Set problem —
Reproduce every line of the entries below, including the instructions, and shift each coordinate in the answers by -14. Omit the pictures from your output.

*****

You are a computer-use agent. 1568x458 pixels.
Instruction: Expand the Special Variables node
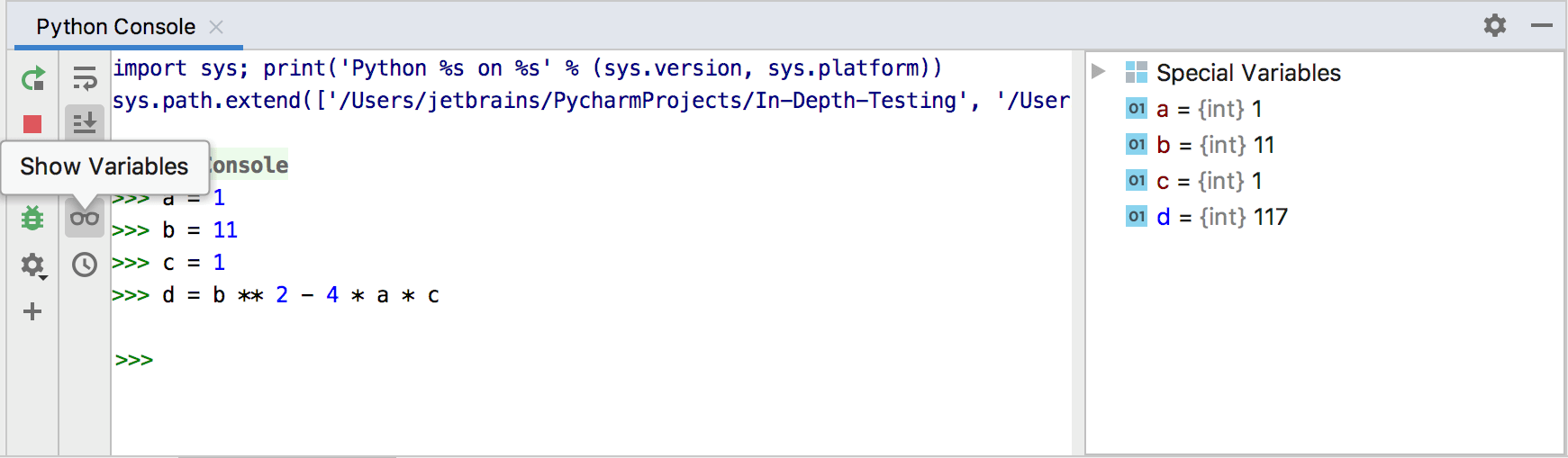[x=1098, y=72]
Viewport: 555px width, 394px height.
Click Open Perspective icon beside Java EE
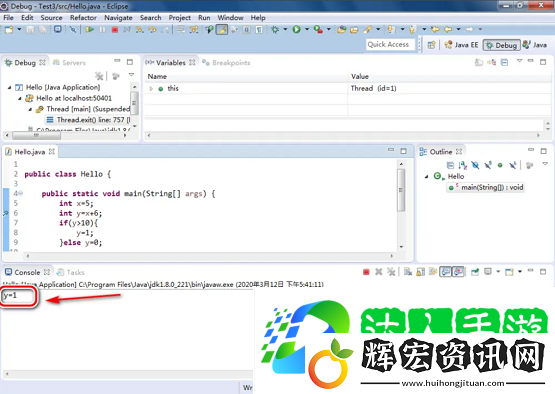[431, 45]
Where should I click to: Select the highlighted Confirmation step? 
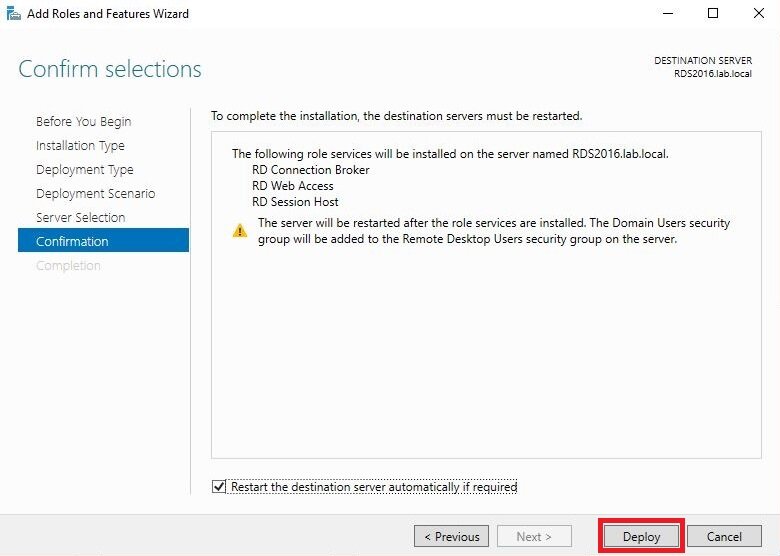103,241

*****

Worked solution —
You are a computer-use agent. 1568x458 pixels.
Instruction: Expand the Special Variables node
[x=1084, y=58]
Viewport: 555px width, 394px height.
Click Open Perspective icon beside Java EE
[417, 31]
Where should I click to: Select the highlighted Confirmation step? 
89,227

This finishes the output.